Research & Papers

New AI Framework Audits ESG Data for Climate Risk Validation

Deterministic orchestration and imbalance-aware learning ensure reproducible ESG reporting.

Deep Dive

In a new preprint on arXiv, researchers Karan Sehgal and Khawar Naveed Bhatti present a deterministic framework for auditable climate risk intelligence from fragmented ESG data. The system addresses the heterogeneity of Scope 1, 2, and 3 emissions reporting by combining single-source-of-truth orchestration with temporal drift analysis, SMOTE-based rare event optimization, and ensemble learning. It uses TreeSHAP for interpretability and governance inspection, enabling full provenance chains from flagged anomalies to escalation decisions. The framework is evaluated against statistical classifiers, anomaly detection methods, and temporal forecasting baselines using classification metrics (recall, F1, ROC AUC), calibration metrics (ECE, Brier score), and a governance audit trace completeness metric.

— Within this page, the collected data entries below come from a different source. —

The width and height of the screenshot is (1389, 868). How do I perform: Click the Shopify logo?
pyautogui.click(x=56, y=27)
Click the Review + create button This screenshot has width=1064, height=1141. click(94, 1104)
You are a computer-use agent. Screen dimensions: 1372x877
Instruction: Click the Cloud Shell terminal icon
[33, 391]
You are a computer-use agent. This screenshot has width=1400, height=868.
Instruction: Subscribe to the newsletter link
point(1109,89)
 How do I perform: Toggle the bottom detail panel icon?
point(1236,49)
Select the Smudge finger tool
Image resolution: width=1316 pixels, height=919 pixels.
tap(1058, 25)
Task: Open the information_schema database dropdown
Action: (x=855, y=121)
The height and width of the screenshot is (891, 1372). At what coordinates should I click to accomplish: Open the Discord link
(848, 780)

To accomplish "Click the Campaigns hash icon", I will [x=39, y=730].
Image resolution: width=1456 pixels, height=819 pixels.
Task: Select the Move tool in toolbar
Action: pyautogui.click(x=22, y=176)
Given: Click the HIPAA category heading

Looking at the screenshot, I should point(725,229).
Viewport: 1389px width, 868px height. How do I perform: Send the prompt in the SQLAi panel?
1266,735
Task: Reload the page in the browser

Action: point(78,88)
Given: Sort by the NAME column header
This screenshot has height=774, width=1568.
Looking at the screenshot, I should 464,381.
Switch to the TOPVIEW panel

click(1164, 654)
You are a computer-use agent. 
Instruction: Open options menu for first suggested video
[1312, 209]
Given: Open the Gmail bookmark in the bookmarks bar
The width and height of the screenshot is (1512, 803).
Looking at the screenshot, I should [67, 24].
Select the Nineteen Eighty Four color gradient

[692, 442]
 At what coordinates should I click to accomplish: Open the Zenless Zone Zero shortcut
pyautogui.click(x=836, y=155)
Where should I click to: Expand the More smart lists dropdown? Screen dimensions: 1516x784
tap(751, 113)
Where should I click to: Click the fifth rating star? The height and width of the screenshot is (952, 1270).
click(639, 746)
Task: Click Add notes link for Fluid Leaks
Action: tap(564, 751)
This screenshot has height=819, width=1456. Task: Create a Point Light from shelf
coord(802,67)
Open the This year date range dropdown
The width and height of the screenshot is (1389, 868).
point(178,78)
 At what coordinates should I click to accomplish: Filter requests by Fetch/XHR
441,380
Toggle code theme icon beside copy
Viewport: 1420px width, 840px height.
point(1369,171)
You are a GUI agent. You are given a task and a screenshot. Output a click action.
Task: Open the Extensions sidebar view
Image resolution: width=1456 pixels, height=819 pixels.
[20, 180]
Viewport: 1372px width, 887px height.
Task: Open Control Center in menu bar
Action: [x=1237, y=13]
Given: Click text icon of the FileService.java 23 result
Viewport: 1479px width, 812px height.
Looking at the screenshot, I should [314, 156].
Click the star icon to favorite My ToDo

To support open reproducibility, the authors constructed and released a synthetic ESG validation benchmark calibrated to the GHG Protocol, PCAF, and ISSB standards. The methodology achieved strong results across stratified five-fold cross-validation with paired significance testing. By reframing ESG reporting as deterministic climate risk governance infrastructure, the framework promises to make corporate sustainability data more reliable, explainable, and auditable—critical for regulatory compliance (e.g., EU CSRD, SEC climate rules) and investor confidence. The paper (22 pages, 7 figures) is available on arXiv under a Machine Learning subject area.

Key Points
  • Framework uses deterministic orchestration, temporal drift detection, and SMOTE-based rare event optimization for ESG validation.
  • Benchmarked against GHG Protocol, PCAF, and ISSB standards using synthetic dataset; achieves high recall and F1 with auditable governance.
  • TreeSHAP provides explainability and provenance tracking for flagged anomalies, enabling complete audit reconstruction chains.

Why It Matters

Enables reliable, auditable ESG reporting, helping companies meet regulatory demands and investors trust climate data.